Por isso, revogaram a decisão inicial de regresso decretada pelo Tribunal de Família da cidade.
Na ação, o pai alegara que a menor tem a sua residência habitual em França e que o exercício das responsabilidades parentais foi ali regulado, resultando da sentença aí proferida que o pai e a mãe ”exercem conjuntamente a autoridade parental, mas que foi fixada a residência habitual no domicílio da mãe”.
Salientou que a mãe viajou com ela para Portugal, aqui permanecendo até hoje, sendo que, desde essa altura, não vê a filha.
Conforme o o MINHO noticiou em outubro, o acórdão da Relação, publicado em setembro, evocava a Convenção de Haia sobre os Aspetos Civis do Rapto Internacional de Crianças, e o Regulamento Europeu relativo à competência, ao reconhecimento e à execução de decisões em matéria matrimonial e em matéria de responsabilidade parental e ao rapto internacional de crianças.

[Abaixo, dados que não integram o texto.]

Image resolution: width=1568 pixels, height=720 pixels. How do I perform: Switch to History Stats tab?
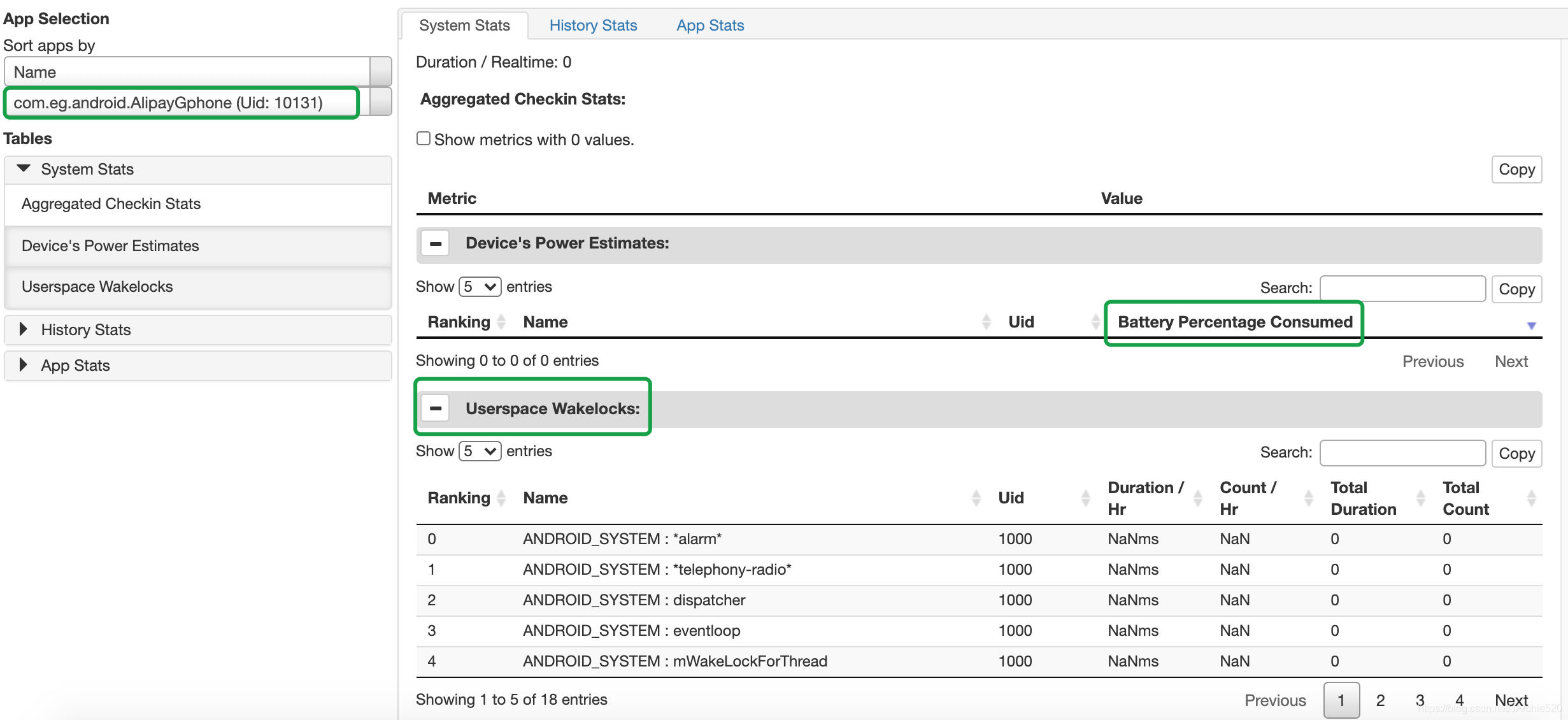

Estes convénios “visam proteger a criança, no plano internacional, dos efeitos prejudiciais resultantes de uma mudança de domicílio ou de uma retenção ilícita, estabelecendo as formas que garantam o regresso mais rápido possível da criança ao Estado da sua residência habitual”.
E acrescentava o Tribunal: “Estando assente a ilicitude da retenção, os tribunais têm de determinar o regresso imediato da criança, salvo se ocorrerem as circunstâncias ponderosas que se consideram aptas a fundamentar uma decisão de recusa”.
Não corresponde ao interesse da menor
Tais circunstâncias – acentuaram os juízes-desembargadores de Guimarães – “podem passar pela prova de que existe risco grave de a criança, no seu regresso, ficar sujeita a perigos de ordem física ou psíquica, ou a ficar numa situação intolerável, devendo avaliar-se, também, se a criança já se encontra integrada no seu novo ambiente”.
Com base nesse princípio, concluíram que, “não corresponde ao superior interesse da menor, fazê-la regressar a França, retirá-la de Portugal, onde tem uma vida emocionalmente estável, junto das pessoas que são (e sempre foram) as suas figuras afetivas de referência, completamente inserida na família, na escola, com os colegas, com os cuidadores e profissionais, pese embora a patologia de que sofre”.
Supremo diz que não há risco extremo
A tese da Relação não foi subscrita pelo Supremo., “Se uma criança tiver sido indevidamente deslocada ou retida num Estado Contratante que não seja o da sua residência habitual, o tribunal ou a autoridade competente que aprecia o pedido de regresso tem o dever de ordenar o regresso imediato da criança”, diz o acórdão datado de 10 de dezembro.
E acrescenta: “A Convenção prevê exceções limitadas ao princípio do regresso da criança. Se e quando essas exceções forem invocadas e provadas com êxito, o tribunal do Estado requerido “não está obrigado a ordenar o regresso da criança” ao Estado de residência habitual; por outras palavras, o tribunal poderá exercer o poder discricionário de não ordenar o regresso da criança”.
E, prosseguindo, acentua: “A redação do artigo 13.º, n.º 1, alínea b) deixa claro que a questão é saber se existe um risco grave de que o regresso “sujeite a criança a perigos de ordem física ou psíquica ou, de qualquer outro modo, a coloque numa situação intolerável”.
Salienta, ainda e a propósito, que “o conceito de risco deve ser entendido como uma verdadeira e extrema exceção, utilizada apenas em última instância e não como um mecanismo de recusa automática. Trata-se de um conceito a interpretar restritivamente e ponderadamente, sendo claramente de aplicar a situações de maus tratos comprovados, incluindo abuso sexual ou de outro tipo, regresso a zonas de guerra, fome, ou que não respeitem os direitos humanos, que não está em causa na situação da França”.